The story of an older woman “getting her groove back” with a younger man has become increasingly common (whether this is because of Madonna’s many post-Guy Ritchie trysts or simply because societal boundaries have been broken down is at your discretion). David Moreau’s It Boy (called more literally 20 Ans D’Écart in French, meaning twenty years apart) is continued proof that the walls separating a younger man from an older women are becoming increasingly thin.
Uptight, buttoned-down editor of Rebelle Magazine Alice Lantins (Virginie Efira) finds herself at risk of losing the opportunity for the coveted position of editor-in-chief when she discovers her boss, Vincent (Gilles Cohen), doesn’t see her as suited to the characteristics of the job based on her inability to experiment and push the envelope. Around the same time of this revelation, Alice encounters and unwittingly woos 18-year-old Balthazar (Pierre Niney) on a plane to Paris when he gets bumped up to business class due to a seating error. Instantly enamored of her, Balthazar sees her drop her USB key as she flounces off the plane and dashes to pick it up. Unable to chase after her in time, Balthazar manages to get her to call him by leaving a message at her work. When Alice finally returns the call upon noticing the key is gone, she meets up with Balthazar at a bar. Her rival co-worker, Lise Duchêne (Amélie Glenn)–who Vincent cites as someone that is editor-in-chief material because of her free-spiritedness–spots her talking to Balthazar and later snaps a photo of them outside when it appears as though he’s kissing her when, really, he’s simply adjusting her helmet before they get on his scooter.
When Alice gets what she wants from Balthazar after, unfortunately, having to meet his father, Luc (Charles Berling), she tries to leave as quickly as possible–but not before he awkwardly manages to ask her out, a proposal she flatly refuses. The next day, when whispers of the leaked photo circulate throughout the office, Alice finally figures out what everyone is talking about when Vincent shows her the picture. Horrified to learn that he’s actually pleased by her impetuousness, Alice decides she has no choice but to pursue Balthazar if she wants to be viewed as a serious contender for the so-called job of her dreams.

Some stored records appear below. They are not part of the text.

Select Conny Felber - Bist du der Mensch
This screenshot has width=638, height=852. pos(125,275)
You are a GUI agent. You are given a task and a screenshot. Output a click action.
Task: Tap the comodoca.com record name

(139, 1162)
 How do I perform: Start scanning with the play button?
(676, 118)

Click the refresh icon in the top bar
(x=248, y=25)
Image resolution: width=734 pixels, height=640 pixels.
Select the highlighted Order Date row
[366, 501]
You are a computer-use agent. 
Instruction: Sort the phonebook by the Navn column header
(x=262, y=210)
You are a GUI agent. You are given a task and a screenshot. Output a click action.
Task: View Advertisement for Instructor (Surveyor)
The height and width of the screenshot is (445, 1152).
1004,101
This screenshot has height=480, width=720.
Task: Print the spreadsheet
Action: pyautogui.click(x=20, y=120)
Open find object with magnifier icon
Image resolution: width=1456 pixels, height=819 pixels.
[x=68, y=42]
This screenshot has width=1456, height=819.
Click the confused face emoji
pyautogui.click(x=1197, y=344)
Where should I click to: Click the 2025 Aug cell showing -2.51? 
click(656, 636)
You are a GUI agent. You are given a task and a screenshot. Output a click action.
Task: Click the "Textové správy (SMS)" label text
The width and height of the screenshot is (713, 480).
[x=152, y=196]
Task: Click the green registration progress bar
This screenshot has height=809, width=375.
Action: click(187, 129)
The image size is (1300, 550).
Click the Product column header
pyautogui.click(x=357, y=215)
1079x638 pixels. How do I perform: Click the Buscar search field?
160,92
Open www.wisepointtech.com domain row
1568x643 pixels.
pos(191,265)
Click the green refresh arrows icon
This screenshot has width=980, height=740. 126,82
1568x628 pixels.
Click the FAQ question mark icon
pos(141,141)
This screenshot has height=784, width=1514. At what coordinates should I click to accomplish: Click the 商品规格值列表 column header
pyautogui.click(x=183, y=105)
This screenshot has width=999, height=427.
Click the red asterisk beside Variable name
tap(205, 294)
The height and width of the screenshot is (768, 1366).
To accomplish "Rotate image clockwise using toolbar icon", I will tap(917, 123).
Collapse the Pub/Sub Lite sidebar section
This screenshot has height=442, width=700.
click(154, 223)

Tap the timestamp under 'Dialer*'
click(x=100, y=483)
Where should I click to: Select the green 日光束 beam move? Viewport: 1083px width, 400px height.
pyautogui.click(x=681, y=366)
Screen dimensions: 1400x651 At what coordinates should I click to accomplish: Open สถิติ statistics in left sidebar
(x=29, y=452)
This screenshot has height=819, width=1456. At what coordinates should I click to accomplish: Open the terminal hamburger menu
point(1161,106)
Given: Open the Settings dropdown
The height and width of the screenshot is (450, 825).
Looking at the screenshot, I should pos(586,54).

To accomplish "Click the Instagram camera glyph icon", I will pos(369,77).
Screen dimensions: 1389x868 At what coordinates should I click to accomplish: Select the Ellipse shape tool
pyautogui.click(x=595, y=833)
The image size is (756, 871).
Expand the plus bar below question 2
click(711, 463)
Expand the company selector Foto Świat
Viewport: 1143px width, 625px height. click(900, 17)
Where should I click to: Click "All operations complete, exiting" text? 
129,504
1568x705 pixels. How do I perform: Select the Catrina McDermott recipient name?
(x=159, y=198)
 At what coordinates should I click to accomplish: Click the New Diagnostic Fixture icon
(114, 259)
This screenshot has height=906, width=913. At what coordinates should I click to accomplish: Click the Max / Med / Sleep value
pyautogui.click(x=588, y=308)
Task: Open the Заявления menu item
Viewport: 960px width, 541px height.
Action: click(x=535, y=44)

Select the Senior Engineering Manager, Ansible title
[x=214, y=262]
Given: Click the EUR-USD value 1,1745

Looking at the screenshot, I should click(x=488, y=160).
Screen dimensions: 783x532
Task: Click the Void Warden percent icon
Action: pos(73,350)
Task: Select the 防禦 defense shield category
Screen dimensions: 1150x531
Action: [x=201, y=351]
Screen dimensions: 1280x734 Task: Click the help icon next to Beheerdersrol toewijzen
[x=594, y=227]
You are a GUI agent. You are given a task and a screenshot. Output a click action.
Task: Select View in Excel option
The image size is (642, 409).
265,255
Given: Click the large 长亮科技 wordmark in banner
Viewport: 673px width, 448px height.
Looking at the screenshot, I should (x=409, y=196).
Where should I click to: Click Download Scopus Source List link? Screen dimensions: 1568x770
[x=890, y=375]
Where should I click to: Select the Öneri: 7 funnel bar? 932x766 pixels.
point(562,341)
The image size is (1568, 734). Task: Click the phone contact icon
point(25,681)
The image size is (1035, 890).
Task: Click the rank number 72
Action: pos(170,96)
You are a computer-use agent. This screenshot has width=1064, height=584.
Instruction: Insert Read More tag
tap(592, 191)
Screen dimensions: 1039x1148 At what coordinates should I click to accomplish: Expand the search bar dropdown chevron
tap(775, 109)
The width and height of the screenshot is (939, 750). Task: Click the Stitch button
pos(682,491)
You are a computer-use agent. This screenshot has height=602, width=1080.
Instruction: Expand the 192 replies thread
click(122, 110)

As she spends more time with Balthazar, however, she gradually loosens her barriers and comes to find that she truly enjoys being with him. As a divorced single mother of Zoé (Jenna Azoulay), Alice never considered that she could permit herself the happiness of a romance–in spite of how many times her sister, Elisabeth (Camille Japy), tries to throw various men at her. In the background of all this, we’re made aware of Alice’s set aside profession as a novelist (she previously wrote one book, An Isle Without Oceans), which will come full-circle at the film’s conclusion when she begins her latest book with the lines, “Newton made the discovery of a lifetime when an apple hit him on the head. With me, it was a sneaker.” This mention of the sneaker refers to the night she first slept with Balthazar and he lost his shoe, which doesn’t interest Alice as she tries to get him out of the apartment in the cold, harsh light of (a rainy) day. Willing to leave at her command, Balthazar puts a plastic bag on his foot to substitute the shoe. Later, during their breakup (further spurred on by his knowledge of how she used him), she happens to unearth it from behind her full-length mirror, at which time she realizes just how much she misses Balthazar. For in the end, you see, good dick and an open mind conquers all logic. Age be damned.